▶ **Description of the task**: Repeat the entries exactly, keeping every line as it is.

▶ **Materials provided**:
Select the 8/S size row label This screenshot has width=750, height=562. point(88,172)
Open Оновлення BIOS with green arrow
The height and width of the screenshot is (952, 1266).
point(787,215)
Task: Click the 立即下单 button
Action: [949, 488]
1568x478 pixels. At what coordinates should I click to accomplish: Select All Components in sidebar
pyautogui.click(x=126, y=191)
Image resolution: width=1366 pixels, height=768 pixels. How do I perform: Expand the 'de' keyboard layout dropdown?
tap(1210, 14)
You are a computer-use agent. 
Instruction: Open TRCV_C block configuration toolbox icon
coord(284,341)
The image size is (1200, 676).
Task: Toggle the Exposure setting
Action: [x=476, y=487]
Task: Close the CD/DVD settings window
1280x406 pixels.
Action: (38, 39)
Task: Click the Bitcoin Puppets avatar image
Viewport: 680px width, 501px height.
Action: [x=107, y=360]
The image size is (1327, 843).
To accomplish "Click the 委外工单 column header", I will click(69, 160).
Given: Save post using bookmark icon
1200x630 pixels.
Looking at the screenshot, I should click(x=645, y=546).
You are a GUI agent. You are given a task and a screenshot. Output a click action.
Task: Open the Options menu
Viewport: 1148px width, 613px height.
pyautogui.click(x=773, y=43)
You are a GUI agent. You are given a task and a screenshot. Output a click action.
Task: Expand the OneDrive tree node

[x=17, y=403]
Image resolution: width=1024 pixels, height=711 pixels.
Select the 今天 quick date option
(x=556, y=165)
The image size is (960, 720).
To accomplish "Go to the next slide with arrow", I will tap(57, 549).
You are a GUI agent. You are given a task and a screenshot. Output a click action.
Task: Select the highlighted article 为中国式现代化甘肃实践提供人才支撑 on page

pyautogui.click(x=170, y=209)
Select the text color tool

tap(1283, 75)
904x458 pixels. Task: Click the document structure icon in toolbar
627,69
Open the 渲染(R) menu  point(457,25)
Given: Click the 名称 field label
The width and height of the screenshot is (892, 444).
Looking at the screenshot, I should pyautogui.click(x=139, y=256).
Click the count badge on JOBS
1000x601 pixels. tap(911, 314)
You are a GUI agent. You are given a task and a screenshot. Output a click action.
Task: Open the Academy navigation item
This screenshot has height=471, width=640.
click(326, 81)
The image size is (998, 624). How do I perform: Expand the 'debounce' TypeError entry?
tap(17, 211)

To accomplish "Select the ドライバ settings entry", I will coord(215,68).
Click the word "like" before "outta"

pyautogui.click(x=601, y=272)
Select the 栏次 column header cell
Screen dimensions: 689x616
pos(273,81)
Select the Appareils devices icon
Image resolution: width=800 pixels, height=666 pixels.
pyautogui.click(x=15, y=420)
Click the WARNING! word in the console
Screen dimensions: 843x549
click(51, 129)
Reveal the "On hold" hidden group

▶ **Response to this exercise**:
Select the 8/S size row label This screenshot has width=750, height=562. point(88,172)
Open Оновлення BIOS with green arrow
The height and width of the screenshot is (952, 1266).
point(787,215)
Task: Click the 立即下单 button
Action: [949, 488]
1568x478 pixels. At what coordinates should I click to accomplish: Select All Components in sidebar
pyautogui.click(x=126, y=191)
Image resolution: width=1366 pixels, height=768 pixels. How do I perform: Expand the 'de' keyboard layout dropdown?
tap(1210, 14)
You are a computer-use agent. 
Instruction: Open TRCV_C block configuration toolbox icon
coord(284,341)
The image size is (1200, 676).
Task: Toggle the Exposure setting
Action: [x=476, y=487]
Task: Close the CD/DVD settings window
1280x406 pixels.
Action: (38, 39)
Task: Click the Bitcoin Puppets avatar image
Viewport: 680px width, 501px height.
Action: [x=107, y=360]
The image size is (1327, 843).
To accomplish "Click the 委外工单 column header", I will click(69, 160).
Given: Save post using bookmark icon
1200x630 pixels.
Looking at the screenshot, I should click(x=645, y=546).
You are a GUI agent. You are given a task and a screenshot. Output a click action.
Task: Open the Options menu
Viewport: 1148px width, 613px height.
pyautogui.click(x=773, y=43)
You are a GUI agent. You are given a task and a screenshot. Output a click action.
Task: Expand the OneDrive tree node

[x=17, y=403]
Image resolution: width=1024 pixels, height=711 pixels.
Select the 今天 quick date option
(x=556, y=165)
The image size is (960, 720).
To accomplish "Go to the next slide with arrow", I will tap(57, 549).
You are a GUI agent. You are given a task and a screenshot. Output a click action.
Task: Select the highlighted article 为中国式现代化甘肃实践提供人才支撑 on page

pyautogui.click(x=170, y=209)
Select the text color tool

tap(1283, 75)
904x458 pixels. Task: Click the document structure icon in toolbar
627,69
Open the 渲染(R) menu  point(457,25)
Given: Click the 名称 field label
The width and height of the screenshot is (892, 444).
Looking at the screenshot, I should pyautogui.click(x=139, y=256).
Click the count badge on JOBS
1000x601 pixels. tap(911, 314)
You are a GUI agent. You are given a task and a screenshot. Output a click action.
Task: Open the Academy navigation item
This screenshot has height=471, width=640.
click(326, 81)
The image size is (998, 624). How do I perform: Expand the 'debounce' TypeError entry?
tap(17, 211)

To accomplish "Select the ドライバ settings entry", I will coord(215,68).
Click the word "like" before "outta"

pyautogui.click(x=601, y=272)
Select the 栏次 column header cell
Screen dimensions: 689x616
pos(273,81)
Select the Appareils devices icon
Image resolution: width=800 pixels, height=666 pixels.
pyautogui.click(x=15, y=420)
Click the WARNING! word in the console
Screen dimensions: 843x549
click(51, 129)
Reveal the "On hold" hidden group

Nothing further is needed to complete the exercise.